Reduce Your Electric Bill by Regulating the Temperature of Your Hot Water Heater

The hot water heater runs 24/7 as it maintains the temperature set for the water, but to really save on electric costs, one should plan on only using hot water at specific times and on a stable temperature.

Cut Costs on Your Heating Bill by Regulating Your Thermostat

To cut costs on heating your home, check the temperatures of your thermostat . Energy savings can be significant when putting your thermostat to an ideal setting. Mark Lee from Assured Climate Heating and Cooling, states "70 degrees is an ideal temperature setting in the heating mode, the outdoor temperature should not effect this provided the system is maintained and working properly. In snow storms and ice storms it is very important to keep your outdoor unit clear of ice and snow, this will help the unit defrost itself in heavy snow and ice you need to help it out a little by turning off the system and pouring buckets of hot water over the unit. I know this is inconvenient but it helps the life of your system."

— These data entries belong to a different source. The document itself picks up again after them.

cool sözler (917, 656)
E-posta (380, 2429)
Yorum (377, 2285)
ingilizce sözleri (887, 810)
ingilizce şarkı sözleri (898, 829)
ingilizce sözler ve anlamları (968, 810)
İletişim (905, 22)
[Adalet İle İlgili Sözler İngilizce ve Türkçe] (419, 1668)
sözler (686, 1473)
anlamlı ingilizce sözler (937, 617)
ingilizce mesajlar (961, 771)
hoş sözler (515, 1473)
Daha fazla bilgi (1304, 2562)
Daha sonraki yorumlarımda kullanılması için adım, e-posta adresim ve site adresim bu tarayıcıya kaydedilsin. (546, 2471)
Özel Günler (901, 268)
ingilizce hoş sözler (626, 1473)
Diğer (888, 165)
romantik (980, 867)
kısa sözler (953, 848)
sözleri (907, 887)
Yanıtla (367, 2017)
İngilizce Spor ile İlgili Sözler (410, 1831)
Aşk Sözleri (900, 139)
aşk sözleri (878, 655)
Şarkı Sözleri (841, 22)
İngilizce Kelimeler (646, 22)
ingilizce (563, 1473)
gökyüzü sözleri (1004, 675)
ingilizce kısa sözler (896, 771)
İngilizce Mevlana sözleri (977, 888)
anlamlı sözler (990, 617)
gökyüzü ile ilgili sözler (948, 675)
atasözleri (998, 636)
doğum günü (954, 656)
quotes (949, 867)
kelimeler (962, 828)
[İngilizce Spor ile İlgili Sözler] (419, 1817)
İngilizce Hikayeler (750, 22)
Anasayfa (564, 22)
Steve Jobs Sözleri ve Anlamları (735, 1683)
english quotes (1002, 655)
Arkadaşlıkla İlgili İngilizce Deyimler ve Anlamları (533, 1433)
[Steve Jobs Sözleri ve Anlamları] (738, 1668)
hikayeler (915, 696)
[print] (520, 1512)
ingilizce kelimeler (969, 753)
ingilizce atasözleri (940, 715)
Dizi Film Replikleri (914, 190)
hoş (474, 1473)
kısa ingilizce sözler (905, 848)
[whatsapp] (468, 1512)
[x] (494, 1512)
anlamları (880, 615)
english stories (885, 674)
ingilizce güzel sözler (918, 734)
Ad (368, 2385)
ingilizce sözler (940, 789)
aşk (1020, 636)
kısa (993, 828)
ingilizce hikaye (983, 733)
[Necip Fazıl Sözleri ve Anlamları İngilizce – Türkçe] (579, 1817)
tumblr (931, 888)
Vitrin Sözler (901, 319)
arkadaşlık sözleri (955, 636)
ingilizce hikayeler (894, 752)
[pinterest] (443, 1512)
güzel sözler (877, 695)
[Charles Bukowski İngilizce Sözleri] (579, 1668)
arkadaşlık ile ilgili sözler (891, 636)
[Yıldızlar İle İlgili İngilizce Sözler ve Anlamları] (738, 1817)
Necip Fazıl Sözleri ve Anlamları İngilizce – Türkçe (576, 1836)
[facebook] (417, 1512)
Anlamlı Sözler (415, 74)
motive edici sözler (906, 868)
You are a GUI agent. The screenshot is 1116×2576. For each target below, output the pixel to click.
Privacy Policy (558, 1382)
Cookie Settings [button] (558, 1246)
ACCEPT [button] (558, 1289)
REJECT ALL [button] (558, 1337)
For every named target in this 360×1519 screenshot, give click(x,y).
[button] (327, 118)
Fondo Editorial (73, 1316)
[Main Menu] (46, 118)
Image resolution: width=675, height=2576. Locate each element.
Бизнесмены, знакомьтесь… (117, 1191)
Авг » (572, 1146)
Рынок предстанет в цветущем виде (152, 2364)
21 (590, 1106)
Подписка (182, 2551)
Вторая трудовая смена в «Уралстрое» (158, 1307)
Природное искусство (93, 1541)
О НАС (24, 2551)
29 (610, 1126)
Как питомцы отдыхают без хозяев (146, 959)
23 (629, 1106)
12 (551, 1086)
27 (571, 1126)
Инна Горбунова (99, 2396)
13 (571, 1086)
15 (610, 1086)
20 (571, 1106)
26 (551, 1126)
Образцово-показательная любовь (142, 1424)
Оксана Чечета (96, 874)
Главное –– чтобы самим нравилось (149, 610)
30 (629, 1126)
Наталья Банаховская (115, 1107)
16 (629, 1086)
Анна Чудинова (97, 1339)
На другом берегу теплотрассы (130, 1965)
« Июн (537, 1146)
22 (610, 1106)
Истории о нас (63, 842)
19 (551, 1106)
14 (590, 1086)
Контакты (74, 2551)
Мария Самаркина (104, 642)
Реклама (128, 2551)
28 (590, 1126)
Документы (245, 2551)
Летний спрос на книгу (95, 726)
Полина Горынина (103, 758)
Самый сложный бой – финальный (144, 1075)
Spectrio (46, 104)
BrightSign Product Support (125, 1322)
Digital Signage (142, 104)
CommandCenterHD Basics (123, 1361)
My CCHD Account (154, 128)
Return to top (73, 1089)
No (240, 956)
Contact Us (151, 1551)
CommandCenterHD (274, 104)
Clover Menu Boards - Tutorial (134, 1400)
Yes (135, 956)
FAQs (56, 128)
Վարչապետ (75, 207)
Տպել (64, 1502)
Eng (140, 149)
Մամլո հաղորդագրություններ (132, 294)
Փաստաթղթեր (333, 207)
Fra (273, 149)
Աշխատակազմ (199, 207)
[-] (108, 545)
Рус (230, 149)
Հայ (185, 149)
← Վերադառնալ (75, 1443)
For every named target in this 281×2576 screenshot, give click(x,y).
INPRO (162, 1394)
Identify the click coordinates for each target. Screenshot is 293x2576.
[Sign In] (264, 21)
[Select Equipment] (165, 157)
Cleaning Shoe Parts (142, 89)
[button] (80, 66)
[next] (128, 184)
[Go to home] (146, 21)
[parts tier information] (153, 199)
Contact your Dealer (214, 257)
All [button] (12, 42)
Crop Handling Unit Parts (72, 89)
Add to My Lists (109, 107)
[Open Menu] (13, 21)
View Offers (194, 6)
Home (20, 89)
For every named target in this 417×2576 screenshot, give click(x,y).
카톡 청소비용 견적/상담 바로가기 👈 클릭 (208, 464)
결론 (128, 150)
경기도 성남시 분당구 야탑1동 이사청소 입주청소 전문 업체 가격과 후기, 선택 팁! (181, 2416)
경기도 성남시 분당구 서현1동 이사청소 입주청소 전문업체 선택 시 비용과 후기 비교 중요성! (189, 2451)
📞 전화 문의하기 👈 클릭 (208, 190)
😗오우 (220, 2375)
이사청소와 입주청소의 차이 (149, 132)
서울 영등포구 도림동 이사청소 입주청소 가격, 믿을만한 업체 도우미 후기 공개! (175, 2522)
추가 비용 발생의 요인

Reduce Heating Costs by Turning Off Your Heater

Turn off your heater...in the winter? Simply put, another way to cut electric costs, is to turn off the heater at the circuit breaker box when you're finished with your daily activities that involve hot water. Then turn it back on about 30-45 minutes before planning to shower and again off before going to bed if your routine includes a 30 minute or so gap between waking up and jumping in the shower. Although it takes a few days to develop this habit, the savings is immediate and very apparent on the electric bill.

Of course, each person's on and off times will vary according to schedule and use, but a lot of money is wasted on heating water that never gets used. One person I know was able to reduce her bill anywhere from $20-$40 monthly. Please note: This savings strategy may work for an electric hot-water heater, but when done with a gas or fuel oil model by turning down the water temperature, the water temperature thermostat will get damaged and the thermostat might need to be replaced. Also, turning off the circuit breaker interrupts all the power going to anything in that circuit. The circuit breaker isn't designed to be turned on and off all the time.

Reduce Natural Gas Costs by Purchasing a Tankless Water Heater or Natural Gas on Demand

Initially, tankless water heaters are more expensive but the long term investment does pay back and the technology has been improving dramatically for the last five years. Also, the life span on a tankless water heater is longer. Add in also the cost of replacing a regular water heater during the lifespan of a tankless. Some do not make it past 15 years. Consider also the benefits such as cleaner water. The hot water in a regular tank causes mineral build-up.

Another friend replaced her 15 year old tank style electric hot water heater with a natural gas on demand. Her energy report stated she had decreased her electric usage by over $70! That was more than the monthly loan payment for the switch from electric to natural gas and most of the cost was covered by an energy efficiency rebate. If your refrigerator, water heater, washing machine, dryer or any other high energy appliance is more than 10 years old, consider having a power company to an energy assessment of your home.

If you have a household that is responsible and can limit water usage, the on-demand heaters offers big savings. This especially applies to a family with teenagers who enjoy hour long showers! Another thing to consider is household heat loss from poor venting design of old fashioned hot water heaters. The heat from one's house leaks from this vent 24/7 regardless of the use of the heaters. Another friend who recently remodeled her house, put a tankless heater in a location that was close to the kitchen and another put her tankless heater between the main baths and the kitchen.

Cutting on Cooling Costs - Regulate Your Home Temperature

What degree should you set your thermostat in the summer to save the most while also keeping your home cool?

One suggestion is to purchase a 7 day programmable thermostat, which can also cut cooling costs. With a programmable thermostat, you're able to establish different temperature settings each day and up to four time periods per day. Some brands have a vacation mode setting as well as an energy save button. Some thermostats do not switch automatically between heating and cooling, so check the manufacturer before purchasing. Some reported savings of $300 per month during their first full month of using it.

Mark Lee of Assured Climate Heating and Cooling says, "75 degrees is an ideal temperature setting in cooling mode, this temperature is comfortable yet not too harsh on the cooling system. If the outdoor temperature exceeds 95 degrees, I recommend the temperature to be set on 76 or 77 degrees. These settings are based on a system that has been maintained and is working properly and filters have been changed properly and the house is well insulated."

So there you have it. Energy and money saving costs to help you stay warmer and cooler while spending less money. Who wouldn't want to spend fewer dollars on what can be a money sucker service or system?